Also crucial in setting the market's tone will be Thursday's weekly jobless claims and a survey of economic conditions in the Mid-Atlantic region by the Federal Reserve Bank of Philadelphia.
"The market's been oscillating ... with each move synchronized by daily volatility in the crude oil futures market. We see that pattern continuing," said Fred Dickson, market strategist and director of retail research at D.A. Davidson & Co. in Lake Oswego, Oregon.
"The market will probably continue to remain inflation focused with PPI coming up. Our take is that investor reaction to the CPI was that it could have been worse."
U.S. front-month crude ended the week down 2.7 percent. On Wall Street, stocks finished higher for the day, with the Dow up 1.4 percent on Friday, the S&P 500 up 1.5 percent and the Nasdaq up 2.1 percent.
For the week, though, the market's performance was mixed: The Dow Jones industrial average rose 0.8 percent, while the Standard & Poor's 500 dipped 0.1 percent and the Nasdaq Composite Index fell 0.8 percent.

PROMPT 1
Answer these questions from the market report:
(a) Which Federal Reserve Bank conducts the survey of economic conditions in the Mid-Atlantic region?
(b) By what percentage did U.S. front-month crude end the week down?
(c) How much did the Nasdaq Composite Index fall for the week?
PROMPT 2
Return the passage of the market report from "For the week, though, the" to "fell 0.8 percent.", copied word for word.

DATA BELOW

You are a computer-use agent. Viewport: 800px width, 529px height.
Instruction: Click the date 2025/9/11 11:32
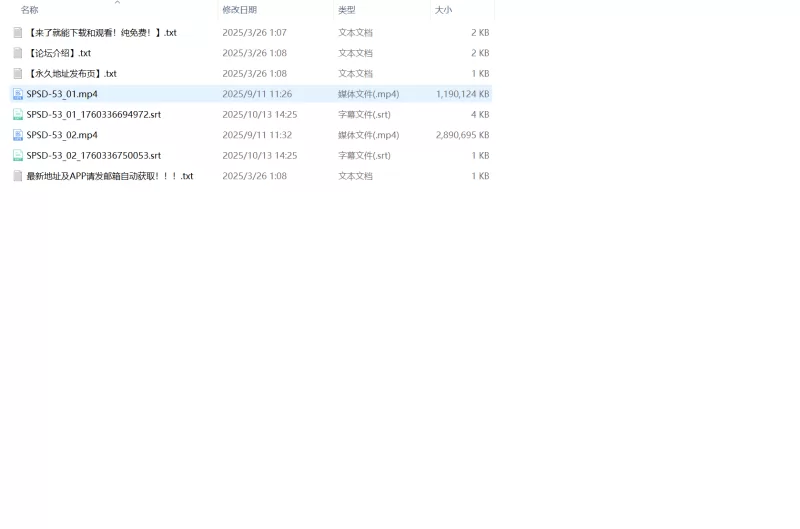click(x=257, y=135)
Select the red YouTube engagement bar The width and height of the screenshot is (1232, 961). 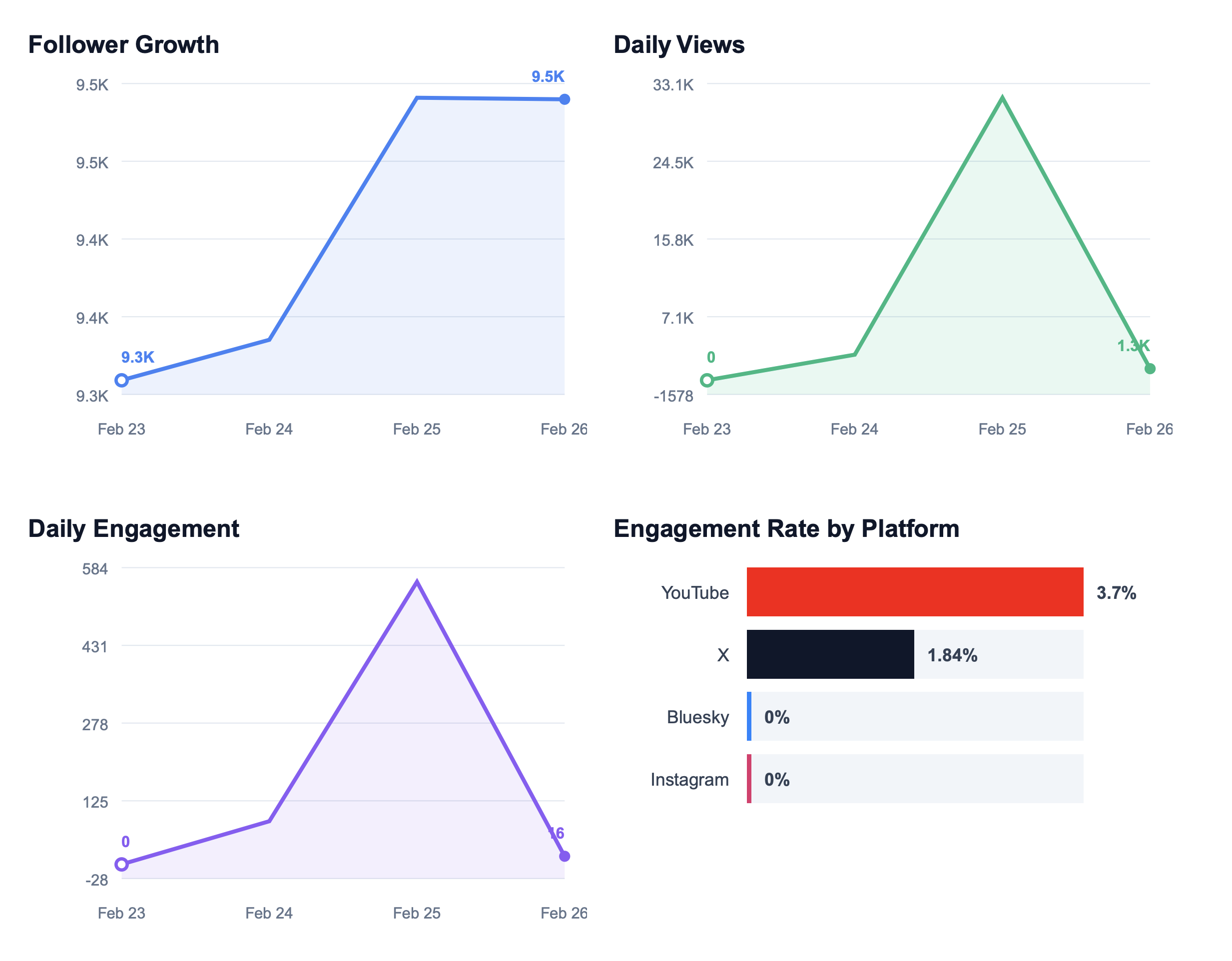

TASK SOLUTION 1
(a) The Federal Reserve Bank of Philadelphia.
(b) 2.7 percent.
(c) 0.8 percent.

TASK SOLUTION 2
For the week, though, the market's performance was mixed: The Dow Jones industrial average rose 0.8 percent, while the Standard & Poor's 500 dipped 0.1 percent and the Nasdaq Composite Index fell 0.8 percent.